_SEU OBJETIVO_.
Retome o texto sobre o teste da semana de quatro dias de trabalho na Islândia e escreva a continuação a partir da última frase apresentada.

_TEXTO PARA LEITURA_.
==========
Durante quatro anos, pequeno país nórdico promoveu um teste em 1% da população e cortou um dia útil de trabalho na semana, sem redução de salário
Uma experiência de sucesso na Islândia reascendeu as esperanças dos entusiastas da redução da jornada de trabalho pela Europa. Em países como Alemanha, França, Espanha e até no Reino Unido, a ideia de passar para quatro dias de trabalho por semana ganha adeptos, na esteira das reflexões geradas pela pandemia de coronavírus sobre o futuro da organização laboral.
Durante quatro anos, o pequeno país nórdico promoveu um teste em 1% da população, que cortou um dia útil de trabalho na semana, sem redução de salário. Resultado: funcionários igualmente produtivos, mas mais satisfeitos e motivados com o trabalho, além de menos estressados.
“É inegável e todos os trabalhos acadêmicos demonstram que há uma correlação positiva entre satisfação e produtividade”, comenta o economista Erwann Tison, diretor de pesquisas do think tank Institut Sapiens, em entrevista à RFI Brasil. “Temos experiências emergindo de todos os lados no mercado de trabalho, afinal temos a tecnologia e a vontade, sobretudo, de trabalhar de outro jeito. Mas também teremos que cuidar para que a experiência não acabe em algo completamente maluco como trabalhar quatro dias, de modo remoto, do outro lado do mundo.”
Chefes de fora
O teste na Islândia, promovido pela prefeitura da capital Reykjavik, o governo islandês e dois think tanks (Association for democracy and sustainability e Autonomy), levou 2,5 mil pessoas a trabalharem 35 horas por semana, em apenas quatro dias. O teste se concentrou no setor de serviços e envolveu funcionários públicos, privados, em escolas e em hospitais. Modificações foram implementadas para melhorar a produtividade, como diminuir a duração de reuniões e cortar tarefas que se revelaram inúteis. Os empregos industriais, que tenderiam a ficar mais cansativos com o novo esquema, ficaram de fora.
==========
_TRECHOS DOS DADOS_.
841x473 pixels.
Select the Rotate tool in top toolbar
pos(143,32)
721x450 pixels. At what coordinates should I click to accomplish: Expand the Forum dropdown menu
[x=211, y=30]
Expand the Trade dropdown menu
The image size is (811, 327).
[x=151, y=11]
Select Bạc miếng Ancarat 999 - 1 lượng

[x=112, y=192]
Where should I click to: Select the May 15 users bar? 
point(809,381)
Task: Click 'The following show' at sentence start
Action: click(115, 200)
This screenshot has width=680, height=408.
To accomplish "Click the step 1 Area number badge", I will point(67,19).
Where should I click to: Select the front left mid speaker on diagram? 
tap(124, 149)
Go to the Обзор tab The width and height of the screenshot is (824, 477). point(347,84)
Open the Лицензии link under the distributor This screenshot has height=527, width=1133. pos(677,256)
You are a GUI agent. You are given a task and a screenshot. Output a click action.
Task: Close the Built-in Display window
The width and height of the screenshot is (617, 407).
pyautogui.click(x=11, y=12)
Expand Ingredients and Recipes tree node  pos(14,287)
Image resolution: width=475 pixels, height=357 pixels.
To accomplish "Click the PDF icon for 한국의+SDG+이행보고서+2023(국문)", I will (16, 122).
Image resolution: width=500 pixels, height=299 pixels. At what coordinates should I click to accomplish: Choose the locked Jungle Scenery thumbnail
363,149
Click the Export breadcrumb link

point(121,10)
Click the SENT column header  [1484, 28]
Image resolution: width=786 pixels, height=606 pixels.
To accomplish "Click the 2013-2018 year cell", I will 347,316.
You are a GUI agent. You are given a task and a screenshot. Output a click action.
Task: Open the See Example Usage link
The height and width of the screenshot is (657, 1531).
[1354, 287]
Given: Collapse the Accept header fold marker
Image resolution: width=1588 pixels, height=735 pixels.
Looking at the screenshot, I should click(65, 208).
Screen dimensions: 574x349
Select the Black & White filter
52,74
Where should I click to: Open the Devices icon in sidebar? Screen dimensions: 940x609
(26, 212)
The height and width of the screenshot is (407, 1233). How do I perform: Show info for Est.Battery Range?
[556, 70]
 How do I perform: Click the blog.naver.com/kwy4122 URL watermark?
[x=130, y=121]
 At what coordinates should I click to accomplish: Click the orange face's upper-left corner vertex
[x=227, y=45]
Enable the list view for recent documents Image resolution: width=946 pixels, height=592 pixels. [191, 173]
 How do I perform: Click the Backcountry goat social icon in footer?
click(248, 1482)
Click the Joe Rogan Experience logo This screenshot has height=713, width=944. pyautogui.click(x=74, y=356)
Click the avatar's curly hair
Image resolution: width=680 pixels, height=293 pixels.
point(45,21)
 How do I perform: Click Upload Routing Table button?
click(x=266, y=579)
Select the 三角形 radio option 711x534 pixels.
==========
_RESULTADO DA TAREFA_.
Para os participantes, o balanço foi amplamente positivo, em especial quanto ao melhor equilíbrio entre a vida profissional e pessoal. Com três dias de descanso, as pessoas passaram a se dedicar mais aos hobbies, à família e atividades sociais, enquanto nos quatro restantes se empenharam mais no trabalho.
Por outro lado, os dirigentes e ocupantes de postos de maior responsabilidade tiveram mais dificuldade em se adaptar ou abandonaram a nova organização – a carga de trabalho deles não cabia em apenas 35 horas semanais. Outros, simplesmente preferiram continuar diluindo as tarefas em mais dias na semana.
“Não acho que essa medida deveria passar pela lei, em nível nacional. Ela deve ser resultado de uma negociação entre uma empresa e seus funcionários, afinal os casos são todos diferentes, de acordo com o setor, com a empresa e a vida das pessoas”, avalia Tison. “Sem contar que país nenhum poderia paralisar setores da economia por um dia inteiro.”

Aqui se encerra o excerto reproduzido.